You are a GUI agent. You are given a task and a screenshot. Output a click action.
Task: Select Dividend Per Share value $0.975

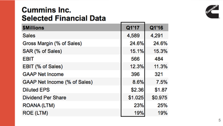(159, 98)
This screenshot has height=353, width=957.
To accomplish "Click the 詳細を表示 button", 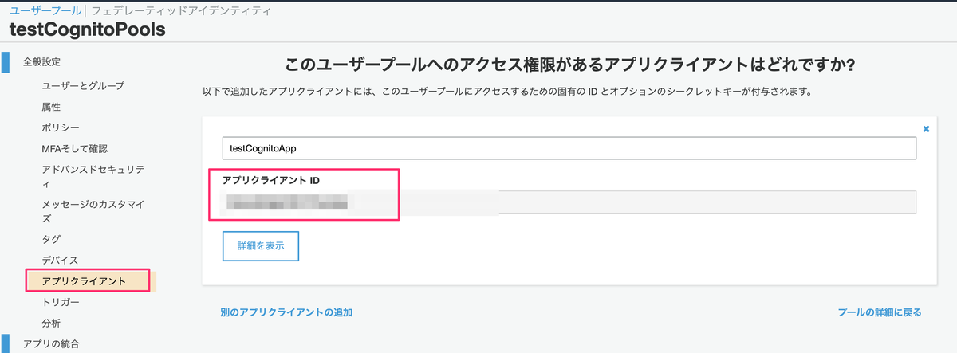I will (260, 245).
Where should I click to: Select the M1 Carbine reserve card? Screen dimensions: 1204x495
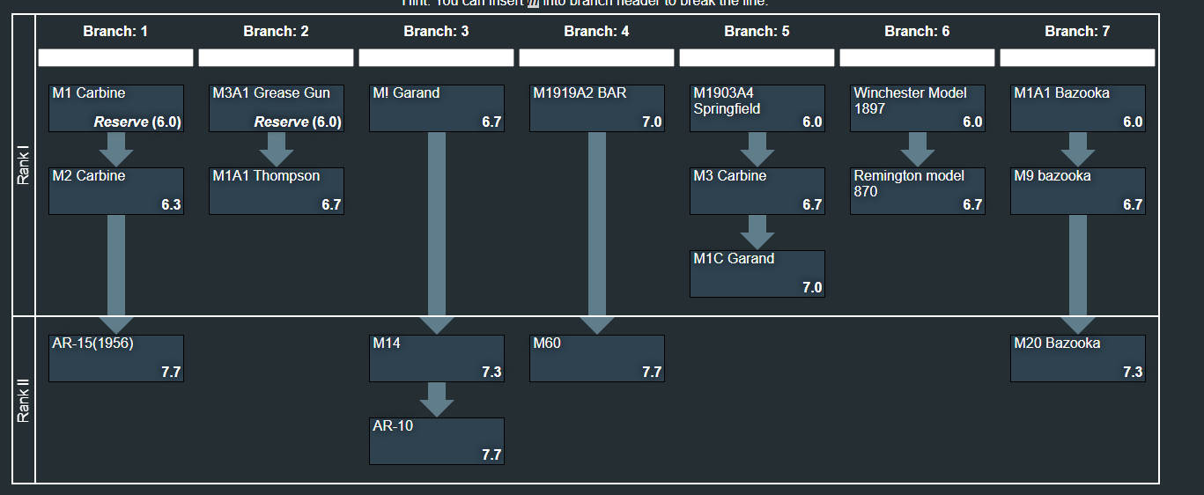click(116, 108)
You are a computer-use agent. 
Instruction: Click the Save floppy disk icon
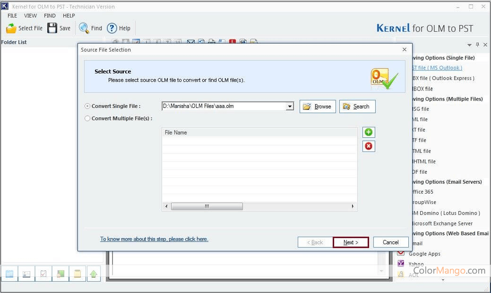tap(52, 28)
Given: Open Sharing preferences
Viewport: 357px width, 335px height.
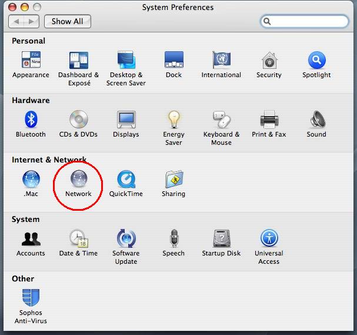Looking at the screenshot, I should click(x=174, y=180).
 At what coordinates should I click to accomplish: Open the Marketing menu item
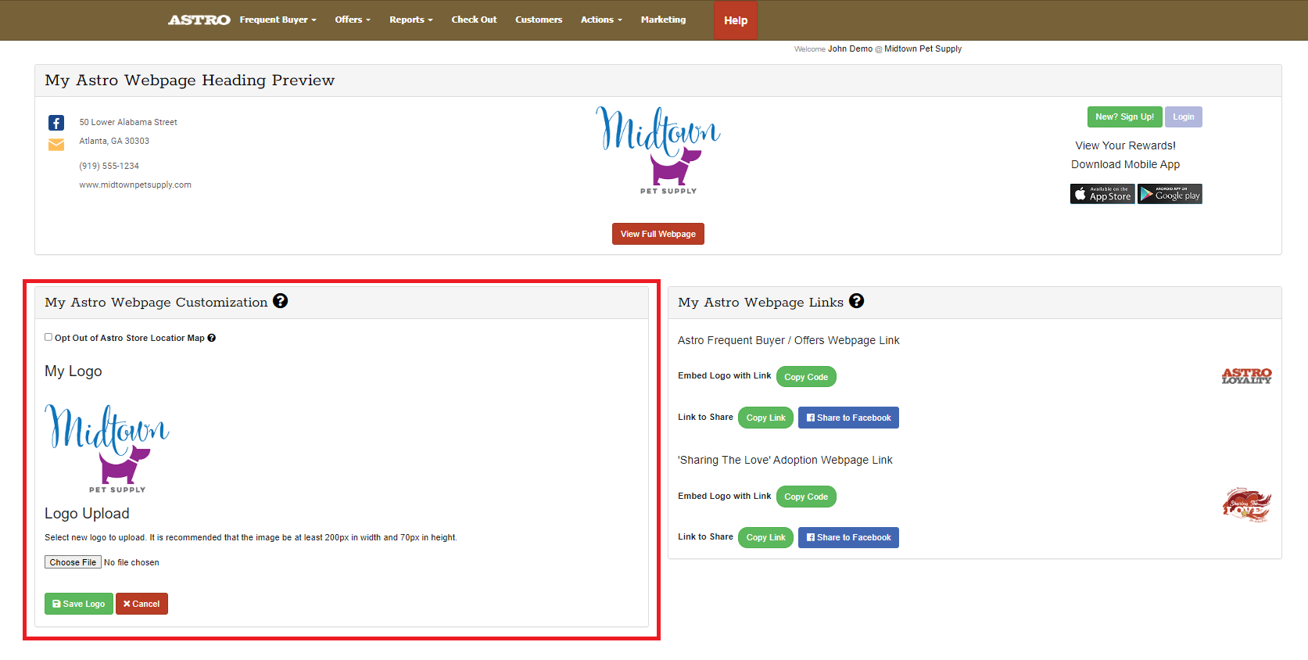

→ Task to complete: Starting with the line that contains "Given: Open Sharing preferences", repeat each line exactly until the listing ends, including the last one. Leave pictures out.

→ Response to this exercise:
Given: Open Sharing preferences
Viewport: 357px width, 335px height.
Looking at the screenshot, I should click(x=174, y=180).
 At what coordinates should I click to accomplish: Open the Marketing menu item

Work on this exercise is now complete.